LNP secrecy deal for Indo-Pacific Economic Framework (IPEF) challenges Labor policy for trade transparency
AFTINET | 4 October 2022
Media Release: LNP secrecy deal for Indo-Pacific Economic Framework (IPEF) challenges Labor policy for trade transparency
The US Trade Representative Office has confirmed that it signed secrecy agreements with Australia and 12 other members of the Indo-Pacific Economic Framework (IPEF) in April 2022, after an FOI request revealed the secrecy agreement signed with New Zealand.
Governments have agreed to keep all documents exchanged during the negotiations “in confidence” for five years after the Indo-Pacific Economic Framework enters into force or the talks otherwise come to an end.
“This secrecy agreement, signed before the election, flies in the face of the Labor government policy platform of a more open trade policy process and claims made by IPEF itself to have detailed consultation with community stakeholders,” AFTINET Convener Dr Patricia Ranald said today.
On September 8, AFTINET joined forty-six community organisations from IPEF countries in an open letter calling for greater transparency when IPEF Trade Minsters announced negotiating objectives for the four pillars of Trade, Supply Chains, Clean Economy and Fair Economy.
“IPEF agreements will impact directly on peoples’ lives in terms of labour rights and environmental standards, and many other areas, and there should be access to negotiating proposals for the public and community groups, including unions and environment groups. Without such access, IPEF cannot meet its claimed goals of improving workers’ rights and environmental standards. We call on the Labor government to implement its policy for a more open process,” said Dr Ranald.

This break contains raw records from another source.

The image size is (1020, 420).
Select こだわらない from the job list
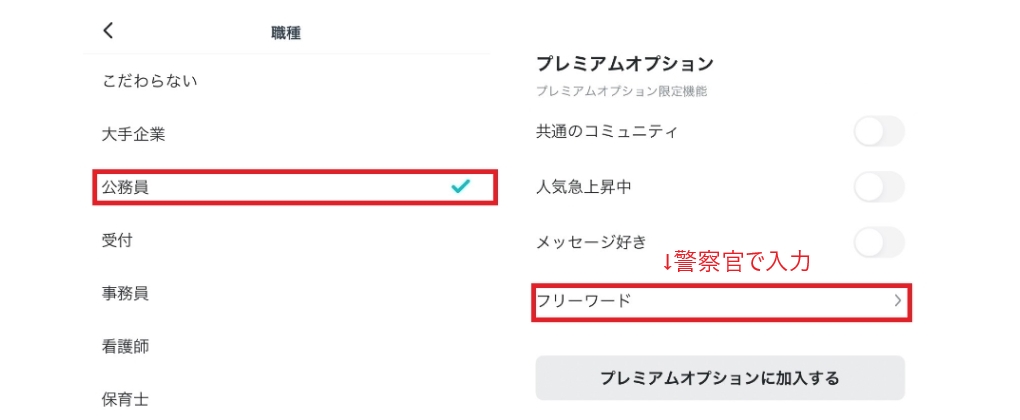(150, 81)
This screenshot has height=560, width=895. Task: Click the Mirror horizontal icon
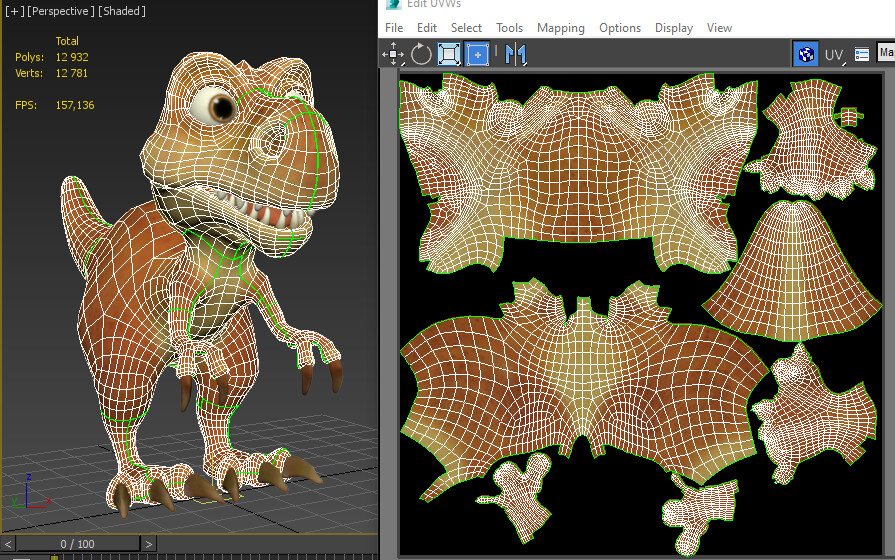515,54
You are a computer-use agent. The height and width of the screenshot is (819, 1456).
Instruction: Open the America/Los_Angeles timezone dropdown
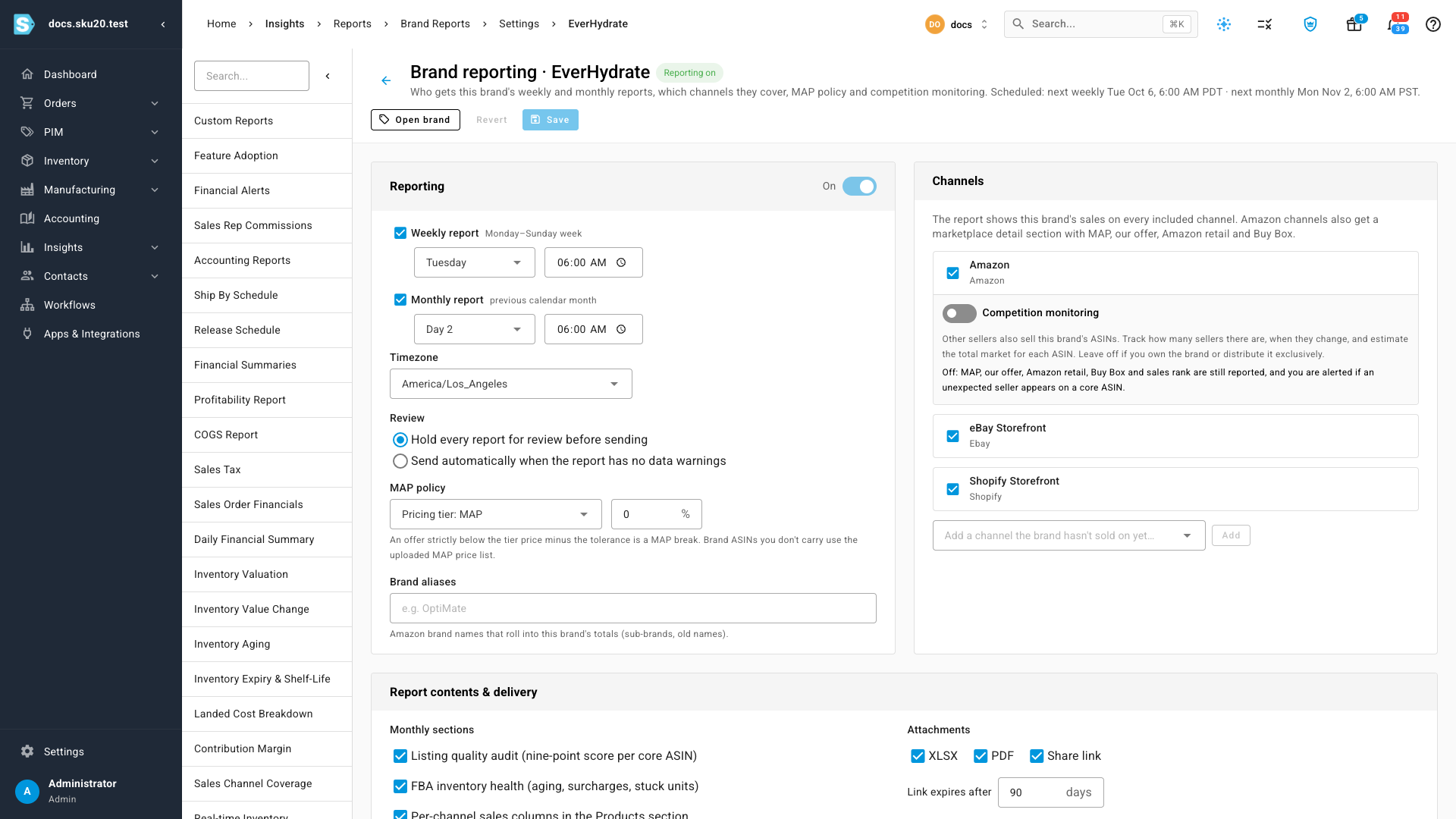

Contact Dr Patricia Ranald 0419 695 841 or campaign@aftinet.org.au
Background:
IPEF includes the US, Australia, Brunei Darussalam, India, Indonesia, Japan, the Republic of Korea, Malaysia, New Zealand, the Philippines, Singapore, Thailand, Vietnam and Fiji.
IPEF is an initiative of the US Biden administration mainly motivated by strategic competition with China in the region. The US is not part of the two big existing regional trade agreements, the Regional Comprehensive Economic Partnership (RCEP) of 15 countries including China, and the Comprehensive and Progressive Agreement for Trans-Pacific Partnership of 11 Pacific Rim countries. There is bipartisan US Congressional opposition to legally binding agreements which would increase imports into US markets.
The US proposes IPEF to be a trade and investment framework for US-aligned countries in the region, without offering more access to US markets, with the aims of achieving: high labour and environmental standards; a digital trade framework; predictable supply-chains; and greater investment in decarbonisation and clean energy.